The purpose of the cut-off probability is to determine the optimal probability given by the model to determine whether it will predict if someone will default or not default. Below are those cut-off probabilities.

Optm.cutoff = function(in.data, fp, fn, purity){
  n0 = dim(in.data)[1]/5
  cutoff = seq(0,1, length = 20)    
  accuracy.mtx = matrix(0, ncol=20, nrow=5)    
  for (k in 1:5){
     valid.id = ((k-1)*n0 + 1):(k*n0)
     valid.dat = in.data[valid.id,]
     train.dat = in.data[-valid.id,] 
     tree.model = tree.builder(in.data, fp, fn, purity)
     pred = predict(tree.model, newdata = valid.dat, type = "prob")[,2]
     
     for (i in 1:20){
        pc.1 = ifelse(pred > cutoff[i], "Yes", "No")
        a1 = mean(pc.1 == valid.dat$Default)
        accuracy.mtx[k,i] = a1
       }
      }
   avg.acc = apply(accuracy.mtx, 2, mean)
   n = length(avg.acc)
   idx = which(avg.acc == max(avg.acc))
   tick.label = as.character(round(cutoff,2))
   plot(1:n, avg.acc, xlab="cut-off score", ylab="average accuracy", 
        ylim=c(min(avg.acc), 1), 
        axes = FALSE,
        main=paste("5-fold CV optimal cut-off \n ",purity,"(fp, fn) = (", fp, ",", fn,")" , collapse = ""),
        cex.main = 0.9,
        col.main = "navy")
        axis(1, at=1:20, label = tick.label, las = 2)
        axis(2)
        points(idx, avg.acc[idx], pch=19, col = "forestgreen")
        segments(idx , min(avg.acc), idx , avg.acc[idx ], col = "forestgreen")
       text(idx, avg.acc[idx]+0.03, as.character(round(avg.acc[idx],4)), col = "forestgreen", cex = 0.8) 
   }

#Creating a function to find the optimal cut-off probability and plot the results
Optm.cutoff(in.data = trainDT, fp=1, fn=1, purity="gini")

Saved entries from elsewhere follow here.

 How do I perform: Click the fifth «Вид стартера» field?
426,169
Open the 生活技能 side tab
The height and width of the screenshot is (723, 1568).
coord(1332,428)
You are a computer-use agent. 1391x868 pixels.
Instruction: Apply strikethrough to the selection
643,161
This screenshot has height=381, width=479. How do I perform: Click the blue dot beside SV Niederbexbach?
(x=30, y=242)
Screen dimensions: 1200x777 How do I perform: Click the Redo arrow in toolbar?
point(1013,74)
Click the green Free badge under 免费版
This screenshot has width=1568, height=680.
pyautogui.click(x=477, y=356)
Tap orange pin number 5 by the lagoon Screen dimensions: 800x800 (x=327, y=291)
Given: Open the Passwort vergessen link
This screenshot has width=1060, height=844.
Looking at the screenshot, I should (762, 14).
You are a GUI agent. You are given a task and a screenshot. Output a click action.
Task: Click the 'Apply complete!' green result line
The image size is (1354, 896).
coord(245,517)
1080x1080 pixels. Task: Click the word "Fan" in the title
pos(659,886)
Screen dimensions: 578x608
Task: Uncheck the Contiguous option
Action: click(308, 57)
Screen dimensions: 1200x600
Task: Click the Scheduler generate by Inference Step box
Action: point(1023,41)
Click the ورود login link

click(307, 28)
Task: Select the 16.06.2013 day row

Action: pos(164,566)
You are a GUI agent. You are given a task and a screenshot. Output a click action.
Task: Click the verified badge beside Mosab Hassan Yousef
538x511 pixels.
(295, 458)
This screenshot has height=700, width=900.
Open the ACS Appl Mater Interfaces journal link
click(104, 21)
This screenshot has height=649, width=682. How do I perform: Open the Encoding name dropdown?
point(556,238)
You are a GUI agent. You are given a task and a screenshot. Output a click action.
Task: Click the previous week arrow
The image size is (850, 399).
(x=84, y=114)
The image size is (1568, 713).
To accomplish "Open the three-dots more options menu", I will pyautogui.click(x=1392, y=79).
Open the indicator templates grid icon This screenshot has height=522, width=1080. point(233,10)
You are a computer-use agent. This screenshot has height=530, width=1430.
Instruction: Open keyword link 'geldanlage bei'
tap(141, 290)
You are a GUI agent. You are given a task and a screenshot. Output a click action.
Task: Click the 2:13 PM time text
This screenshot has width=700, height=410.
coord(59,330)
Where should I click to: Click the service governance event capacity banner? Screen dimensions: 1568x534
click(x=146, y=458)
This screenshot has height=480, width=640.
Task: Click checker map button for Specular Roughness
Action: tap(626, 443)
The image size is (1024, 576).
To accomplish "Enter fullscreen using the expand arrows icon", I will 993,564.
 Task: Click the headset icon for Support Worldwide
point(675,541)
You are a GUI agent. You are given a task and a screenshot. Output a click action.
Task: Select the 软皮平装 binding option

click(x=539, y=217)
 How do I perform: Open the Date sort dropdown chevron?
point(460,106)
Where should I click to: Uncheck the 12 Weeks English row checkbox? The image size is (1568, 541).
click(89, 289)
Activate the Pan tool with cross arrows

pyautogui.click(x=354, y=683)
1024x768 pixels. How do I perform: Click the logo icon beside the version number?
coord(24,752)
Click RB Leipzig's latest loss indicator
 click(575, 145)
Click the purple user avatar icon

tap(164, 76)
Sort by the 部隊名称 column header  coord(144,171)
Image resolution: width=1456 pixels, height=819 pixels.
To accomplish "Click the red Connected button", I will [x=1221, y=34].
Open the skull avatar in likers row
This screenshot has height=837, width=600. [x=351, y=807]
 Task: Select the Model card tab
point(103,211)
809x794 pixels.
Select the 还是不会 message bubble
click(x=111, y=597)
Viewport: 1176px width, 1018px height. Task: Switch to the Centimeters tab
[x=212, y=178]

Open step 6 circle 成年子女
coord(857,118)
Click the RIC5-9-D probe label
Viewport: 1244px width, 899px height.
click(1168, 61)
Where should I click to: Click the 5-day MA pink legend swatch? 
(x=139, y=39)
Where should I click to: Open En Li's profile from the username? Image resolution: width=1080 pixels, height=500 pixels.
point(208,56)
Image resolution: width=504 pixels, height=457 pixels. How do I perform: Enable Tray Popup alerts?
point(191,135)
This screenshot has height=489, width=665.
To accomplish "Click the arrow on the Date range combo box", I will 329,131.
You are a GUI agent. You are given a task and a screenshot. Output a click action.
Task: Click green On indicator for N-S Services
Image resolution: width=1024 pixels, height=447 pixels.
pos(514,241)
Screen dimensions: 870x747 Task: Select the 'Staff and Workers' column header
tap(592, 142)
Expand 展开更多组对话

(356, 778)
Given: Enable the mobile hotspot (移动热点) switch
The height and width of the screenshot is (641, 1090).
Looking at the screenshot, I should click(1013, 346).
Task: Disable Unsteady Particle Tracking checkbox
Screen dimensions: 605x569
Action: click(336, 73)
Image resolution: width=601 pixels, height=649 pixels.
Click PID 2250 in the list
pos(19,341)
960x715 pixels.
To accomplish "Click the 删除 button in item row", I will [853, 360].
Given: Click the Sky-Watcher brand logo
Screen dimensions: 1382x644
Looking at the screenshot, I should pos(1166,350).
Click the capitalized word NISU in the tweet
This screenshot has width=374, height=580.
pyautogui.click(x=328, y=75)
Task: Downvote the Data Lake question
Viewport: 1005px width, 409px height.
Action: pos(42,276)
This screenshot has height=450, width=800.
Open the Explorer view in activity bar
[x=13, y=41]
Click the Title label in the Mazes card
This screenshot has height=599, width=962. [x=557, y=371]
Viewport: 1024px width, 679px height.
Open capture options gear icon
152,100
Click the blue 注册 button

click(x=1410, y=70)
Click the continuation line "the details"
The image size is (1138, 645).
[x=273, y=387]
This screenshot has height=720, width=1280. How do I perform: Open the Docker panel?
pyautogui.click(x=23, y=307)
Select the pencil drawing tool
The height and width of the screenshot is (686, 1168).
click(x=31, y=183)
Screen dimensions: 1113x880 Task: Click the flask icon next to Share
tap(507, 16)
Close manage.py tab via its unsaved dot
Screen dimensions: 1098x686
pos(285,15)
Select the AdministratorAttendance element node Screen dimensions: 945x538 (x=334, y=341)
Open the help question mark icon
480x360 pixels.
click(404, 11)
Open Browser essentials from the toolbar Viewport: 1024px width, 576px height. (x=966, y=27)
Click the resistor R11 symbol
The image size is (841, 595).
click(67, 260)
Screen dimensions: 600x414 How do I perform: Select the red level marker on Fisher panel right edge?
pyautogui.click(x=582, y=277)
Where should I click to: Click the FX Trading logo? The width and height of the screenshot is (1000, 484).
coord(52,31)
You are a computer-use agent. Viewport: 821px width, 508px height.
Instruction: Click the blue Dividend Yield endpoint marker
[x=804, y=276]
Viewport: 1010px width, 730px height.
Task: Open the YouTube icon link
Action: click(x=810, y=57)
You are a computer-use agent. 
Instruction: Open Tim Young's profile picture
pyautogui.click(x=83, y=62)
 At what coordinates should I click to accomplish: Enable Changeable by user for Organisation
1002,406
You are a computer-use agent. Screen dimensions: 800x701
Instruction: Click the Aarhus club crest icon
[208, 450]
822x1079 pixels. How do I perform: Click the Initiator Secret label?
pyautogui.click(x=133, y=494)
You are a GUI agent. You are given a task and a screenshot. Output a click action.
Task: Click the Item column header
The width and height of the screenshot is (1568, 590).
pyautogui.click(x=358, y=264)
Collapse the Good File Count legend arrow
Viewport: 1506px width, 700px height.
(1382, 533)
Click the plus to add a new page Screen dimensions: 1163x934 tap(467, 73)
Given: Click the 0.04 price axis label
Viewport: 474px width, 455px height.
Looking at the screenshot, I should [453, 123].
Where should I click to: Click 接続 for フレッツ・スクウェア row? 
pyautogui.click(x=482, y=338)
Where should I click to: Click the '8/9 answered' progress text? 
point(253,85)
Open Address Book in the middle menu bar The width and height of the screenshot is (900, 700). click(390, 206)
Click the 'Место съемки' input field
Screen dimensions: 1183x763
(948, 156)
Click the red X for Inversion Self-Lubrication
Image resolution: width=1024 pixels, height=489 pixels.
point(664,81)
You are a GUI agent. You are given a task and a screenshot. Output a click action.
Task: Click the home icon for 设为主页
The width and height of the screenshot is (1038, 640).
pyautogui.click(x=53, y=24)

Optm.cutoff(in.data = trainDT, fp=1, fn=1, purity="information")

Optm.cutoff(in.data = trainDT, fp=1, fn=10, purity="gini")

Optm.cutoff(in.data = trainDT, fp=1, fn=10, purity="information")

The above plots are the optimal cut-off points for each decision tree. We can use these values to further optimize our models and ROC Curves to pick the best model depending on how accurate we want to be.

11.3 Conclusions

From our modeling, ROC Curves and Cut-Off probability, the best model from the decision tree algorithms is the entropy model that penalizes for all incorrect predictions. This model gave us great accuracy at well over 90% which is the highest of the models. Also, this gave us a very large AUC that was also well over 90% which accounts for more than 90% of the data.